Consegna 1> Secondo l'estratto fornito, quale carica ricopre Jennifer Mass?

Estratto fornito>
--------------------------------------------------
Nonostante le opere non siano state fisicamente distrutte, Perelman sostiene che dopo essere state esposte agli impianti antincendio e al fumo esse abbiano subito una perdita di valore immateriale, da lui definita «oomph». Le compagnie assicurative contestano il danno nonché l’affermazione di Perelman di non aver mai tentato in seguito di vendere le opere.
Ma come fa un mercato sempre più professionalizzato, complesso e oggetto di controversie legali a quantificare una qualità sfuggente come l’«oomph»? E perché ci vogliono sette anni e milioni di dollari in spese legali per farlo?
Parte della risposta sta nella natura soggettiva della valutazione dell’arte. I danni a un’opera non sono sempre visibili all’occhio umano. In molti casi simili, a essere messe in discussione sono le prove che dimostrano come le persone sono giunte a determinate conclusioni o percezioni. Si tratta di una sfida consueta nei casi di autenticità e attribuzione.
I legali di Perelman hanno sostenuto che di primo acchito il danno potrebbe non essere evidente. Nel presentare le conclusioni di Jennifer Mass, presidente della Scientific Analysis of Fine Art, i suoi avvocati hanno sostenuto che i danni causati dal fuoco o dall'umidità potrebbero accorciare la «durata di vita» di un dipinto attraverso il danneggiamento di composti ancora invisibili.
--------------------------------------------------
Materiale di partenza>
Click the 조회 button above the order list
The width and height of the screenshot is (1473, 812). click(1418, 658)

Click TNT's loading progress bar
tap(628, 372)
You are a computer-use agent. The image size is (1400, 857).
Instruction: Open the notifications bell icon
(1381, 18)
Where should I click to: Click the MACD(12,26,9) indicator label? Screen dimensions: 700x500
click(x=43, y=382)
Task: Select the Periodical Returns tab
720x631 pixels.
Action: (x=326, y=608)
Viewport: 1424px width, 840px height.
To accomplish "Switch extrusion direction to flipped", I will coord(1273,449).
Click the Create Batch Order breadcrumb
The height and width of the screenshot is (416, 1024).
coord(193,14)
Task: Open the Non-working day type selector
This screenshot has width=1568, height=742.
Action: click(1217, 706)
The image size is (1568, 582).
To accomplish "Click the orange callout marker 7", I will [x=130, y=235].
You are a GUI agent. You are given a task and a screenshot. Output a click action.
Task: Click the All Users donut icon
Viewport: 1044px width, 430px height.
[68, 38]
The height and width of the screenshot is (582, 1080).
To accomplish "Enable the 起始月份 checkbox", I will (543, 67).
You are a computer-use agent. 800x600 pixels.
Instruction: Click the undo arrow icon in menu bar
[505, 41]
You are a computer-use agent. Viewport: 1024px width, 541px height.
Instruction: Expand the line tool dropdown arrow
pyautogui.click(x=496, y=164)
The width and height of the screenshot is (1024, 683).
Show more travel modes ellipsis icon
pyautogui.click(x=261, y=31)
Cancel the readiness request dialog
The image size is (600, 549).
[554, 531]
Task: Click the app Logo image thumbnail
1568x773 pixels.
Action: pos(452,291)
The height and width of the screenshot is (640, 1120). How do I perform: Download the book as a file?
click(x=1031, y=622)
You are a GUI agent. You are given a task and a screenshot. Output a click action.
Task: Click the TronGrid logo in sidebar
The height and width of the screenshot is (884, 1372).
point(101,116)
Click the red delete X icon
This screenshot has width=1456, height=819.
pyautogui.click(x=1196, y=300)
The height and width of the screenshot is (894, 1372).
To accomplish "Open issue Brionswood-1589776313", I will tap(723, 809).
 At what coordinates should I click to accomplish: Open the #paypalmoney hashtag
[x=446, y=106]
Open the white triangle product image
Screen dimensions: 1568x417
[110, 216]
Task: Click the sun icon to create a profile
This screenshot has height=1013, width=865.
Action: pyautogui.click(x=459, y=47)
--------------------------------------------------
Consegna 2> Riscrivi le voci dalla prima fino alla riga che contiene "Action: (x=326, y=608)", mettendo "menu" al posto di "tab" e lasciando invariato tutto il resto.

Risposta scritta 1> È presidente della Scientific Analysis of Fine Art.

Risposta scritta 2>
Click the 조회 button above the order list
The width and height of the screenshot is (1473, 812). click(1418, 658)

Click TNT's loading progress bar
tap(628, 372)
You are a computer-use agent. The image size is (1400, 857).
Instruction: Open the notifications bell icon
(1381, 18)
Where should I click to: Click the MACD(12,26,9) indicator label? Screen dimensions: 700x500
click(x=43, y=382)
Task: Select the Periodical Returns menu
720x631 pixels.
Action: (x=326, y=608)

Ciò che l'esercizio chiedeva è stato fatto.